Nobody tells you that the people you lost will follow you into every relationship you have after them. Grief builds something around you. It was supposed to go away and it never did and you forget it is there until someone tries to get close and your whole body says no. I have been saying no for so long I do not know how to stop. I have spent decades building walls and calling it survival and I do not know anymore if I am protecting myself or burying myself. What I want is so simple I almost didn’t write it. I want to lower every guard and stop running the math on who leaves next. I have never been good at letting them. I think the truest thing I can say about grief at this distance is that it did not make me afraid of death It made me afraid of love. And I love anyway. And that is the cruelest trick of it. That you will keep loving. That you will keep showing up with your whole broken self and your ridiculous open hands and you will keep letting people in because the alternative is a life where nothing ever touches you again and you already know what that feels like and it is worse.
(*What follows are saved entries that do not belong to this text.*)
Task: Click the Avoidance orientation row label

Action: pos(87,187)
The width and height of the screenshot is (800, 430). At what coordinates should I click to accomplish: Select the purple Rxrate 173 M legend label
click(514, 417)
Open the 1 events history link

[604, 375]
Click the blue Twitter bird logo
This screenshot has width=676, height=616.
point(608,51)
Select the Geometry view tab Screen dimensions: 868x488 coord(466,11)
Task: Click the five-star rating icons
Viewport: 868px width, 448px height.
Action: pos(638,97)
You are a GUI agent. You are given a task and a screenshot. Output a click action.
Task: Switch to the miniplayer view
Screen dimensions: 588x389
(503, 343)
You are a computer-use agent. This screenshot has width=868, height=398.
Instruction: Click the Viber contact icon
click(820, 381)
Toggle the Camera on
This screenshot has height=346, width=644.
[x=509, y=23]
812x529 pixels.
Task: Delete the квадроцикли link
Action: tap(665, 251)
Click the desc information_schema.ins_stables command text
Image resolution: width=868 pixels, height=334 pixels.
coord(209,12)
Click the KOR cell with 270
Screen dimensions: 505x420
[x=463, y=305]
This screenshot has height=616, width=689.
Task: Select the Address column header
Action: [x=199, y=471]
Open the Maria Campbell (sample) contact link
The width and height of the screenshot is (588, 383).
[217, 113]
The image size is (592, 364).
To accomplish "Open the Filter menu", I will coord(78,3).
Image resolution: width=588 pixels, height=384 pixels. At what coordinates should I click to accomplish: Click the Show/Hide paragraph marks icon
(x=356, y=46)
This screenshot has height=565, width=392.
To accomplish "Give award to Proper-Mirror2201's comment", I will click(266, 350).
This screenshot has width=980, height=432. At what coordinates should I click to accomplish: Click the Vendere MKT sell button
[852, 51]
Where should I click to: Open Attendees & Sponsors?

English has over a million words. It has a word for the fear of long words and a word for the day before yesterday and a word for the feeling of light through glass. It has orphan, for a child who has lost their parents. It has widow, for a woman who has lost her husband. It does not have a word for a mother who has lost her child. I have looked. The Italian struggimento gets close. A consuming inner torment, a destruction from the inside out. But it is too romantic. Too operatic. My grief is not dramatic. It is quiet and ordinary and I have stopped trying to separate it from myself. There is no word in any language I have found for I miss you and I live without you every day and I wonder who you would be right now if the world had not taken you from me. The Inuit have iktsuarpok, the act of going outside over and over to check if someone is coming. I understand that word in my body. I have been checking for years. No one is coming. My son is not coming. And still I check. And still I go to the door. And still some part of my brain has not accepted the information, keeps expecting him, keeps calculating how old he would be, what he would look like, what his voice would sound like now. The Portuguese call it the presence of absence. He would be sixteen this year.